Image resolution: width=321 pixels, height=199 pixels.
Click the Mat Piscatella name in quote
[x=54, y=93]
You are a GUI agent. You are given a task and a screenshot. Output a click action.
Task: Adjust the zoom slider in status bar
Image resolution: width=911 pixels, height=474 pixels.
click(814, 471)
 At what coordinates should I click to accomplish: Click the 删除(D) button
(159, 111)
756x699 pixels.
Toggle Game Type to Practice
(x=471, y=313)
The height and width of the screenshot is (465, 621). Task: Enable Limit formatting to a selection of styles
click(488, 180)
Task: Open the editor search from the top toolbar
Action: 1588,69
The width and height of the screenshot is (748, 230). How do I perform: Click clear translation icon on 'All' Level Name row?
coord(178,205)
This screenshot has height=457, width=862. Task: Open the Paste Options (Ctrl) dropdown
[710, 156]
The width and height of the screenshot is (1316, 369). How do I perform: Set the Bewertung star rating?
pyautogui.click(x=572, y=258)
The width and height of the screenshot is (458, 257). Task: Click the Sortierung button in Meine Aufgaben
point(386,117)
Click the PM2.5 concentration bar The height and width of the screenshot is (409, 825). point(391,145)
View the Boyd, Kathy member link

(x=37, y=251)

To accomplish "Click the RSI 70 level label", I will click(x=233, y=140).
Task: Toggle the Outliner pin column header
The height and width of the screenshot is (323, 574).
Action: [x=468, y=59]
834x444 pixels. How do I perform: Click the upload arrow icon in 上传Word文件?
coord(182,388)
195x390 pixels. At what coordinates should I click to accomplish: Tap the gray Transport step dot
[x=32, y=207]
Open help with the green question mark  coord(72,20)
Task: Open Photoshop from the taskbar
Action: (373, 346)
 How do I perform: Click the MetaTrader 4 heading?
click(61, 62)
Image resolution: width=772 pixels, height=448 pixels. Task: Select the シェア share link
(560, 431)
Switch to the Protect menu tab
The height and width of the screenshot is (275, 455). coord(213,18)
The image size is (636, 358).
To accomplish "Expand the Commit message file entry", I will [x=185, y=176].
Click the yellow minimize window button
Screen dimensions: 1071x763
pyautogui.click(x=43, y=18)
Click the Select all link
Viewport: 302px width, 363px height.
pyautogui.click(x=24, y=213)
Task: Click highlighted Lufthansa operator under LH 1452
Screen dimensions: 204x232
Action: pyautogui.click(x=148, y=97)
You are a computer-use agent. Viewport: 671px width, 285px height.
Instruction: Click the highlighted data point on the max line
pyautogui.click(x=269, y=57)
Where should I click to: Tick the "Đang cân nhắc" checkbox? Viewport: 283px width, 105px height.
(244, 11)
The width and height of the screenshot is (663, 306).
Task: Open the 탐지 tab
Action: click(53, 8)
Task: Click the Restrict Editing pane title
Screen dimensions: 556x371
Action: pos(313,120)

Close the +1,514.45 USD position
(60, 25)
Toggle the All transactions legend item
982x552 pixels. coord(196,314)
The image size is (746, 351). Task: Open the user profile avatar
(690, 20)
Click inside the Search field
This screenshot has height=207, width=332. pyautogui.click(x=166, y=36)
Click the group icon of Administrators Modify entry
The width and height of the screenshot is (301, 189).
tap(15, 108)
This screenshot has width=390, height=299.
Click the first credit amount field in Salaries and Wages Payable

WORK TO COMPLETE: Retype the listing verbatim, starting at its first line and ending at the line containing "coord(178,205)", with both of those lines included.

FULL OUTPUT:
Image resolution: width=321 pixels, height=199 pixels.
Click the Mat Piscatella name in quote
[x=54, y=93]
You are a GUI agent. You are given a task and a screenshot. Output a click action.
Task: Adjust the zoom slider in status bar
Image resolution: width=911 pixels, height=474 pixels.
click(814, 471)
 At what coordinates should I click to accomplish: Click the 删除(D) button
(159, 111)
756x699 pixels.
Toggle Game Type to Practice
(x=471, y=313)
The height and width of the screenshot is (465, 621). Task: Enable Limit formatting to a selection of styles
click(488, 180)
Task: Open the editor search from the top toolbar
Action: 1588,69
The width and height of the screenshot is (748, 230). How do I perform: Click clear translation icon on 'All' Level Name row?
coord(178,205)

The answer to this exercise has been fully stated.